Il M5S protesta: «La Asl sbaglia a fermare i tamponi»

8 Luglio 2021

VASTO. La Asl ha deciso di chiudere il drive through dei carabinieri per i monitoraggi anti Covid. E monta protesta. «Chiudere anche il drive through di Vasto, dopo l’interruzione del servizio di...

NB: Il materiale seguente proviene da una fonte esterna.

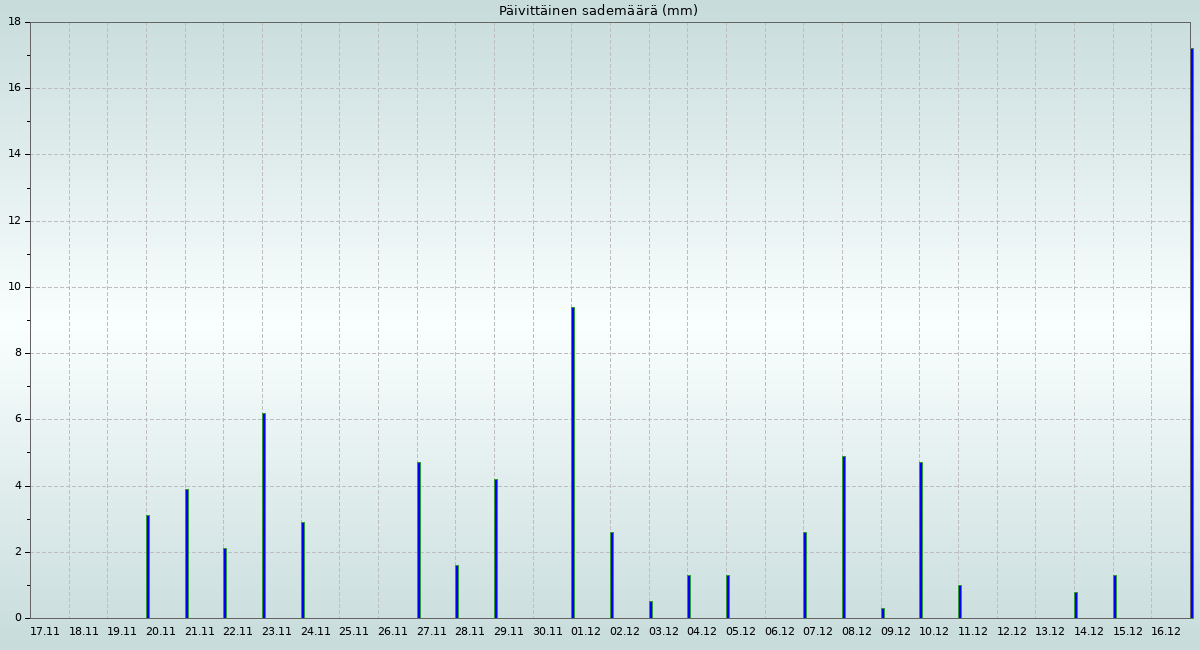Viewport: 1200px width, 650px height.
Task: Click the 9.4 mm bar beside 01.12
Action: (x=573, y=462)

VASTO. La Asl ha deciso di chiudere il drive through dei carabinieri per i monitoraggi anti Covid. E monta protesta. «Chiudere anche il drive through di Vasto, dopo l’interruzione del servizio di Gissi e visto l’aumento dei casi della cosiddetta variante Delta, è un errore che non possiamo permetterci», afferma il consigliere regionale Pietro Smargiassi (M5S), «ringraziamo i carabinieri per lo straordinario lavoro svolto in questi mesi. La loro presenza ha colmato l’assenza di visione e organizzazione di chi è alla guida della Asl 02. Mi auguro, però, che dopo aver constatato l’importanza e l’efficacia del servizio reso alla comunità sia chiaro a tutti, Asl in primis, che in città c’è bisogno di un drive through per il tracciamento dei casi. Effettuare tamponi è indispensabile per isolare preventivamente i contagiati ed evitare il diffondersi del virus, in un momento dell’anno in cui la popolazione in città tende a raddoppiare per l’arrivo dei turisti». Smargiassi chiede che il servizio prosegua: «Il drive through», dice, «ha consentito al potenziale infetto Covid di restare in uno spazio ristretto, senza alcun contatto con terzi. Oggi dirottare gli utenti in ospedale o in una postazione fissa al chiuso, e magari lontana chilometri, rischia di mettere a rischio altre persone. Ho lottato con ogni mezzo a mia disposizione per dotare Vasto di un drive through, nonostante la mancanza di interesse per la questione del direttore della Asl, Thomas Schael. Lotterò ancora: è inconfutabile che il drive through e l’organizzazione dell’hub vaccinale del PalaBcc abbiano reso Vasto un’eccellenza abruzzese nel contrasto alla pandemia». (p.c.)